Une agression au couteau jugée en comparution immédiate
Les faits se sont produits à Sainte-Rose, commune du nord de la Basse-Terre. La prévenue, âgée de 32 ans et enceinte de quatre mois, a porté un coup de couteau dans le dos de son compagnon. La date exacte de l’agression n’a pas été précisée publiquement ; la condamnation, elle, est intervenue le mardi 9 juin 2026 à l’audience du tribunal correctionnel de Pointe-à-Pitre.
Le dossier a été traité en comparution immédiate, procédure utilisée lorsque les faits sont récents et le prévenu maintenu en détention.

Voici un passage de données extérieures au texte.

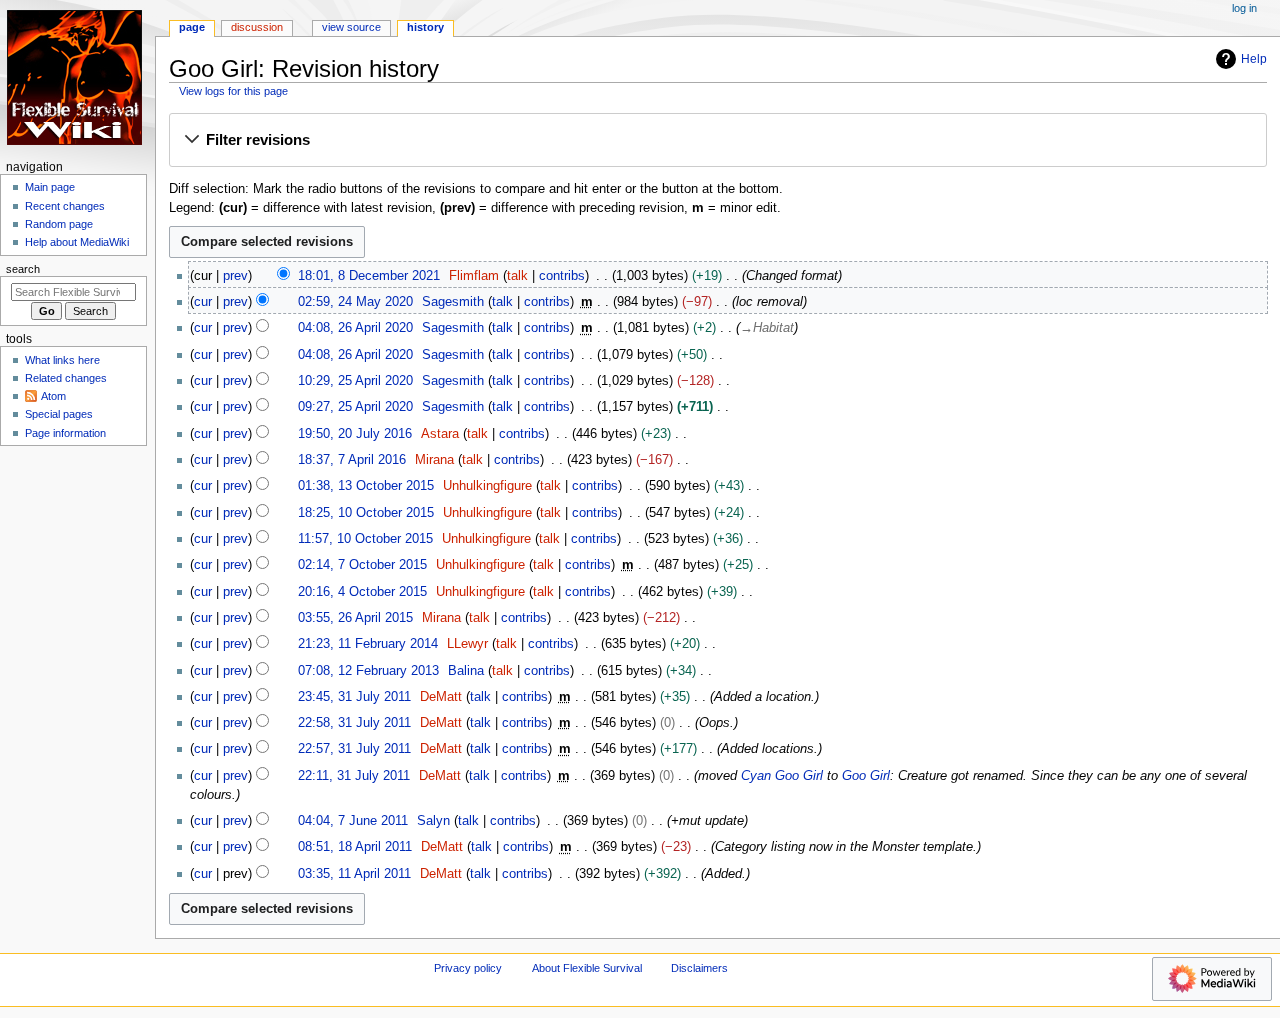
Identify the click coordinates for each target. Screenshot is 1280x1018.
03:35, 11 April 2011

Les violences ont été qualifiées de violences conjugales graves avec arme blanche.
Une peine de deux ans, dont un an ferme
Le tribunal a prononcé une peine de deux ans d’emprisonnement. Un an est assorti d’un sursis probatoire avec bracelet électronique ; l’autre an est ferme. La prévenue présentait des troubles psychiatriques, selon RCI Guadeloupe, radio régionale qui a couvert l’audience.

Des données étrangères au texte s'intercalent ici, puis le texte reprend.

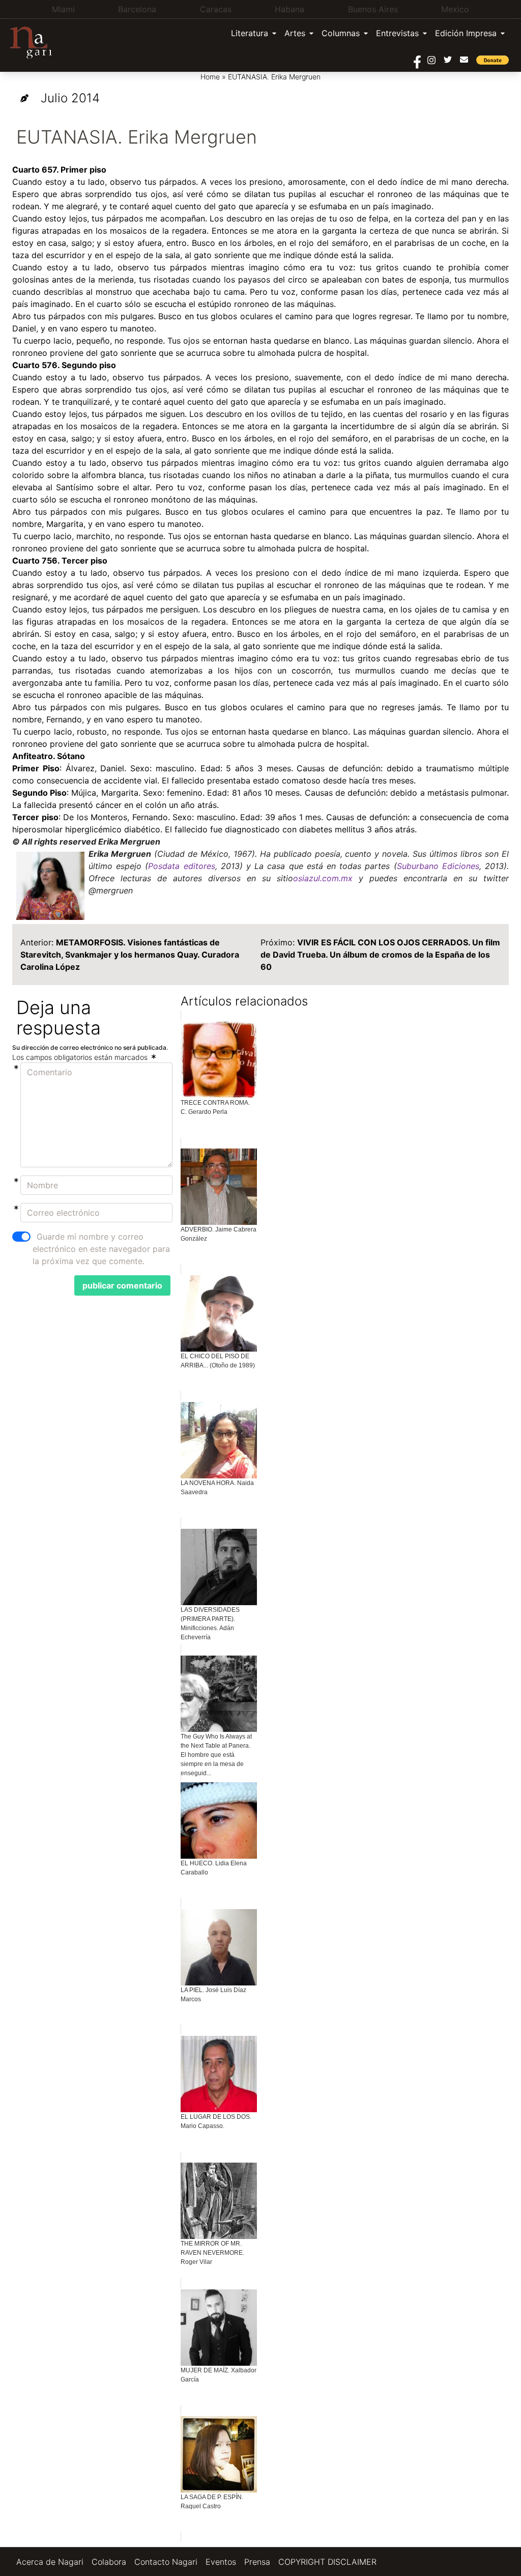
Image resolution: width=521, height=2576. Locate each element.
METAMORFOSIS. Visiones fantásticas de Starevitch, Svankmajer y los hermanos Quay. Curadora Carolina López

Toujours selon RCI Guadeloupe et une publication relayée sur la page Facebook officielle du média, il s’agirait du troisième homme que la prévenue blesse avec une arme blanche. Ces antécédents ont vraisemblablement pesé dans l’appréciation de la peine, bien que le détail des motivations du tribunal n’ait pas été rendu public à ce stade.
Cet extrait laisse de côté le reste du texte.